DOCUMENT EXCERPT -
::::::::::
# inductor impedance - why no minus sign?

Discussion in 'Electronic Basics' started by Sean McIlroy, May 21, 2007.

1. ### Sean McIlroyGuest

hola

if an inductor has inductance L then the voltage V across it and the
current I through it satisfy

V = (-1) * L * dI/dt

and yet its impedance to a sinusoidal voltage with angular frequency w
is NOT the expected

(-1) * L * j * w

but rather

(+1) * L * j * w

how come? or rather: what am i missing THIS time?

peace
stm

3. ### John LarkinGuest

No. If the current is measured flowing into the inductor, as for a
resistor, there's no -1 term. Increasing positive I produces a
positive V.

John

4. ### EeyoreGuest

The minus term applies to induction in a coil from a magnetic field does it not
?

Graham

5. ### Sean McIlroyGuest

ok, but how does that square with the verbal formulation that the
voltage is in the direction that "opposes" the change in current? if
it were a resistor instead of an inductor then a positive voltage drop
would be associated with a positive current flow, which seems to me to
"oppose" a DECREASE in current, not an increase.

peace
stm

6. ### Jon SlaughterGuest

Z = V/I and V = -L*dI/dt

if I = A*sin(w*t) then you can compute Z. If you use phasors then you'll
see... if you just plug in directly then its not easy but you can get the
value.
::::::::::
REQUIREMENTS -
[1] In the inductor impedance thread, under what condition does John Larkin say there is no -1 term?
[2] Name every distinct participant who posts in the inductor impedance thread.
[3] Carry the inductor impedance thread forward from its final post.
::::::::::
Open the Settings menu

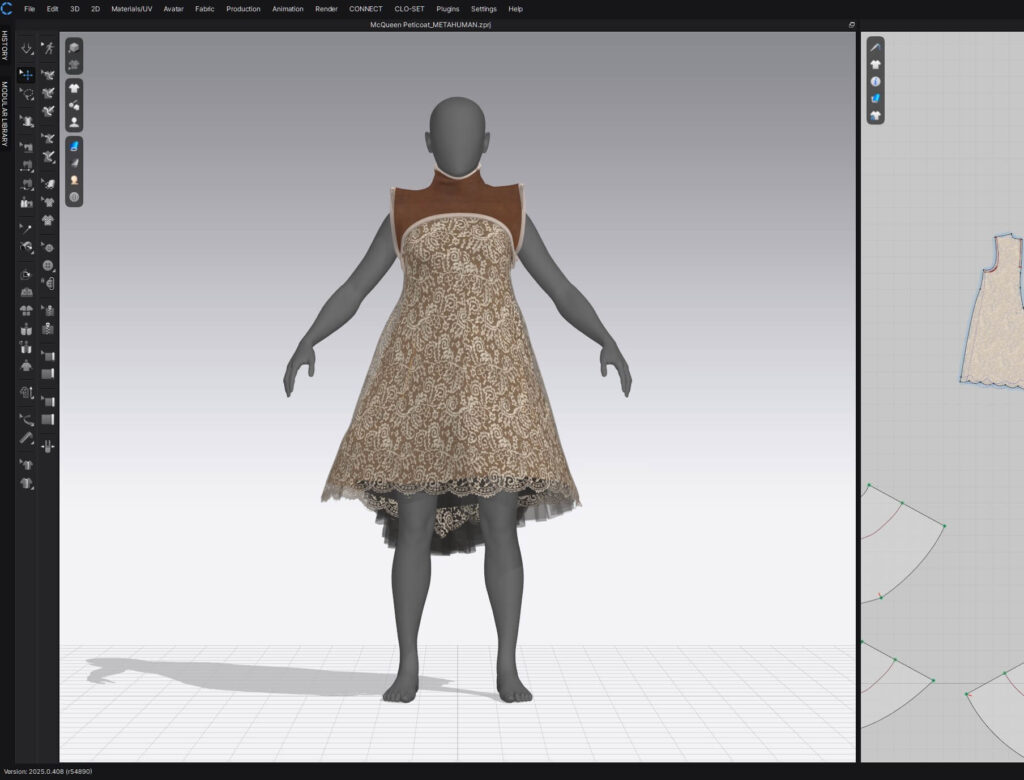pyautogui.click(x=483, y=9)

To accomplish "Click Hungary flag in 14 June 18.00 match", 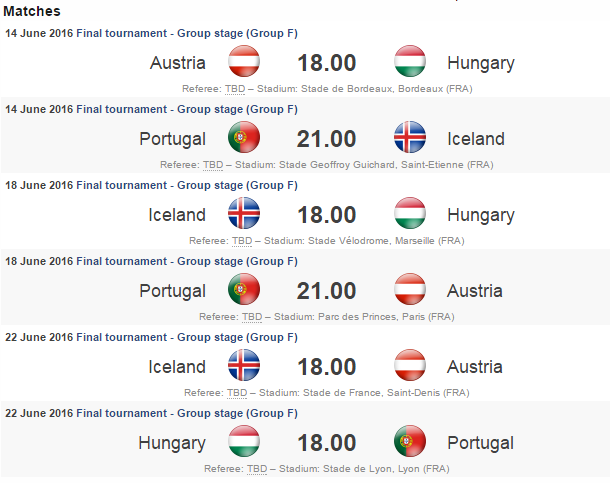I will (410, 62).
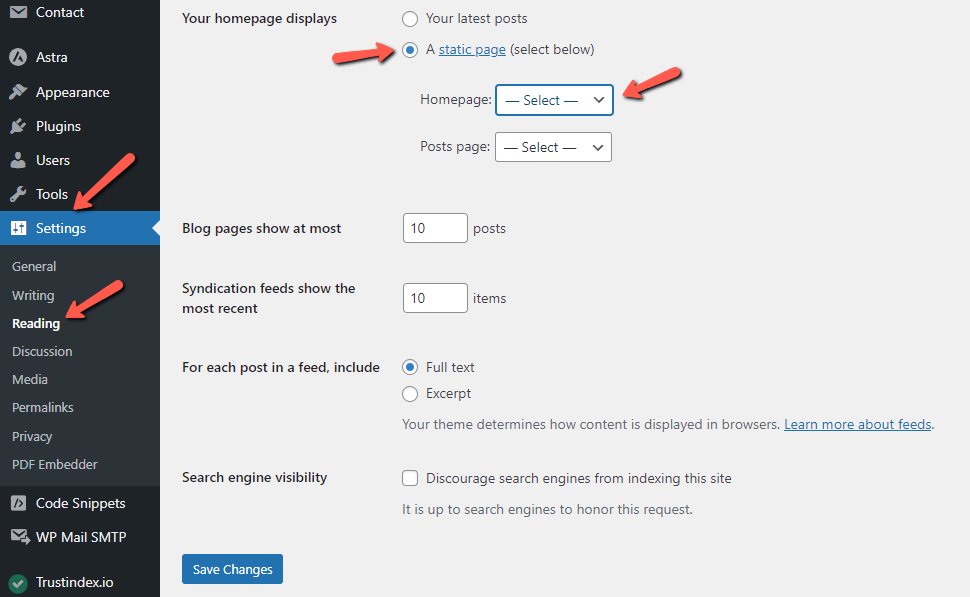
Task: Follow the 'Learn more about feeds' link
Action: click(857, 424)
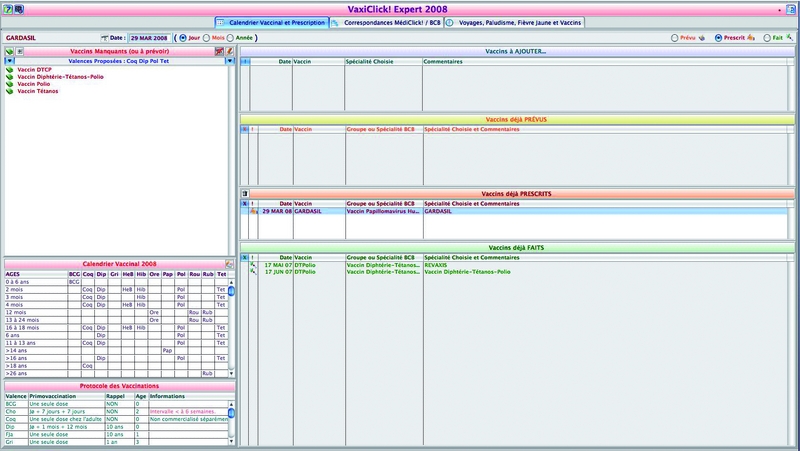
Task: Select the Mois radio button
Action: (206, 38)
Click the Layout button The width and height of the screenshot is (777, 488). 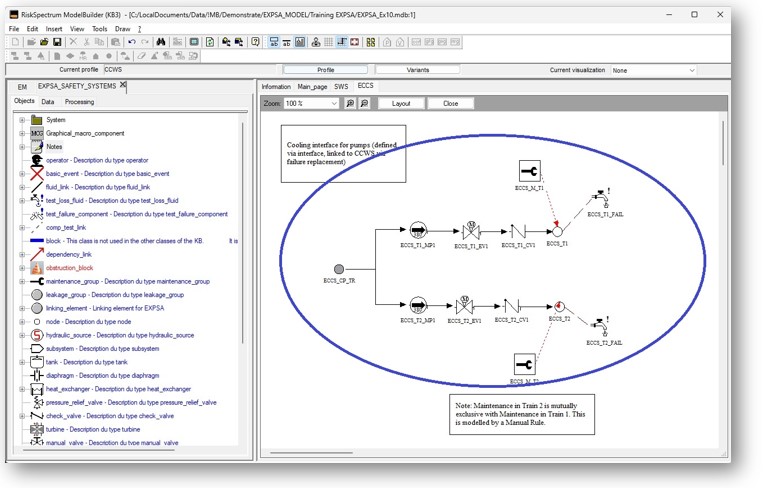(400, 103)
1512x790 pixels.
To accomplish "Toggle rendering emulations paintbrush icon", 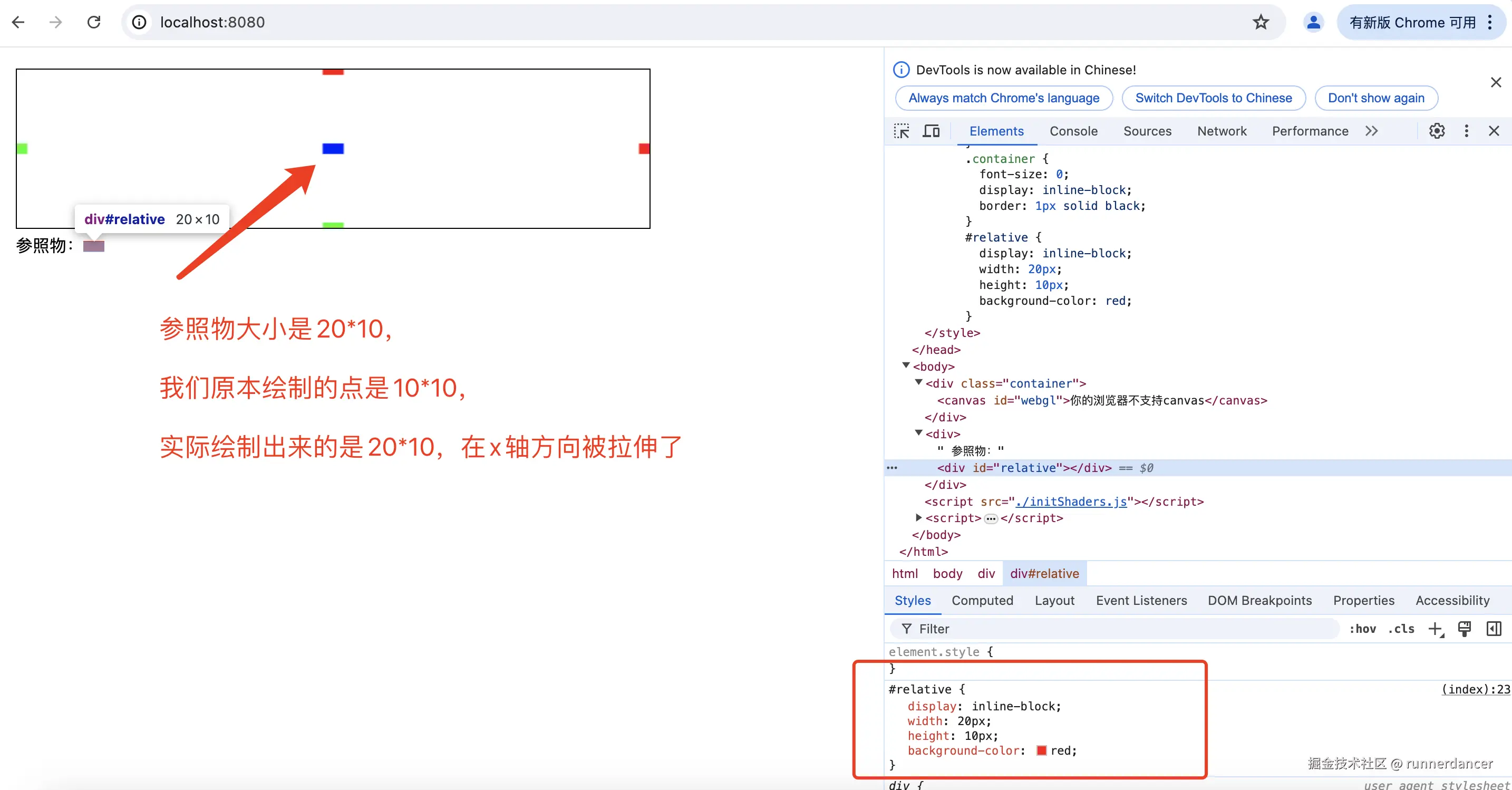I will tap(1464, 629).
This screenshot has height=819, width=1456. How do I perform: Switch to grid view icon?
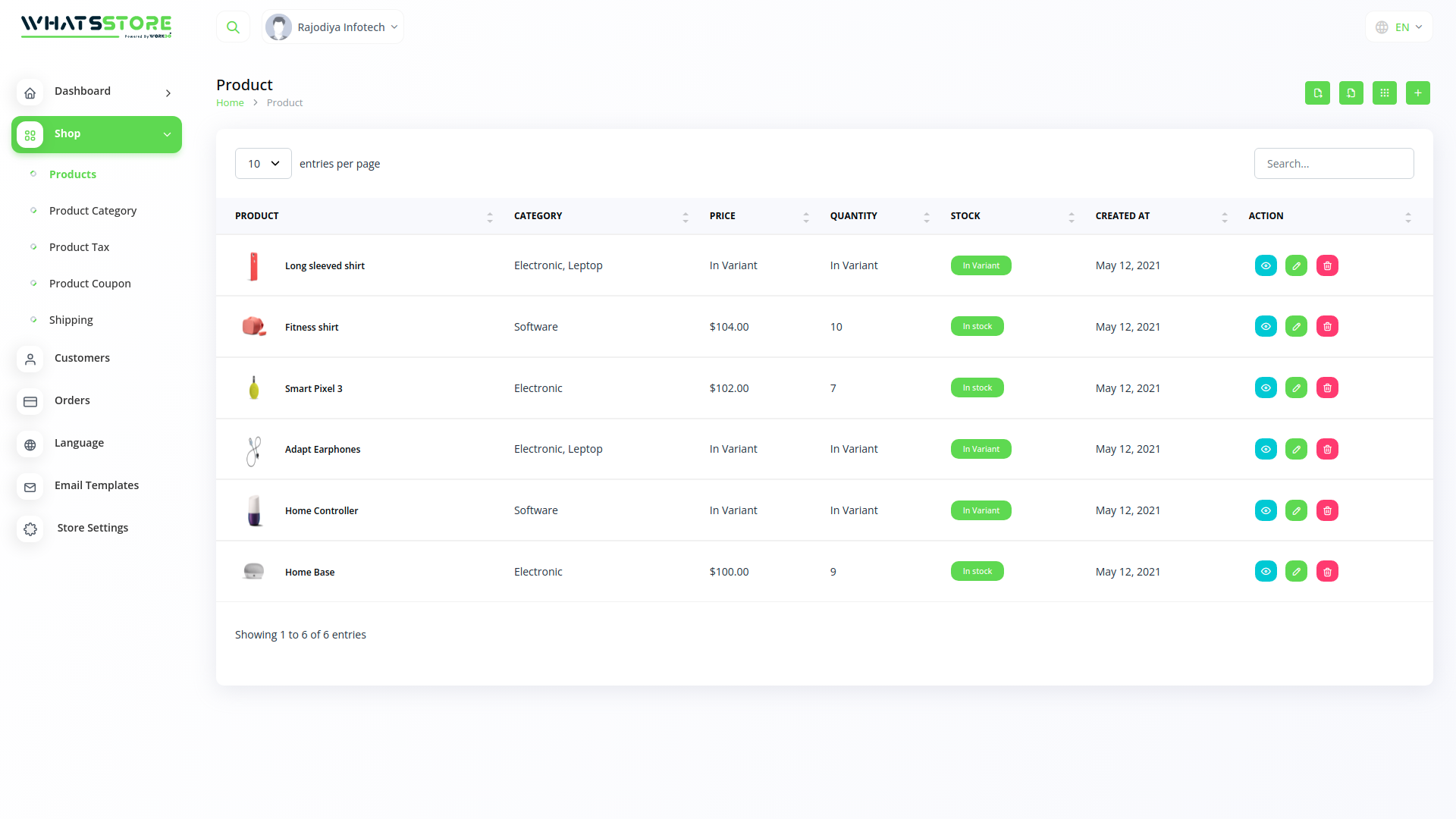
::::::::::
ANSWERS FOR THIS EXERCISE -
[1] When the current is measured flowing into the inductor, as for a resistor.

[2] Sean McIlroy, John Larkin, Eeyore, Jon Slaughter

[3]
An easy way is to use complex numbers(well, this is essentially phasors),

I = A*sin(w*t) = A*Re(-j*e^(j*w*t))= A<-90

then

V = -L*dI/dt = -L*A*w*cos(w*t) = -L*A*w*Re(e^(j*w*t)) = L*A*w<180

Hence V/I = [L*A*w<180]/[A<-90] = wL<[180-90] = wL<[90] = jwL

Hopefully that makes sense. You can get it by just dividing the
quanity -L*A*w*cos(w*t) with A*sin(w*t) and then computing the magnitude and
phase:

Note that V/I is phasor division... You cannot do
A*sin(w*t)/[-L*A*w*cos(w*t)] because that is not what the impedance is(its
not defined as the instantaneous voltage divided by the instantanous current
but by phasor division).

7. ### John LarkinGuest

I can't deal with that verbal formulation. For a 2-terminal device,
with one end grounded, voltage is usually measured at the ungrounded
terminal and current is measured flowing into that terminal.

For a resistor, positive current makes positive voltage.

E = I * R

For a capacitor, positive current ramps up positive voltage.

E = integral(I/C)

For an inductor, increasing positive current causes the terminal to
have a positive voltage.

E = L di/dt

all positive. A negative sign would violate conservation of energy.

John

8. ### Guest

1) It's the induction voltage accross the coil, not quite the voltage
accross it unless R = 0
2) Is it V(t) = -L dI/dt ?
3) It depends on how you mark the (-) and (+) for V(t) on your
drawing. If you swap the (-) and (+) then the negative sign infront
of the L disapears
4) Why the current flows from (+) to (-) while electrons going the
other way?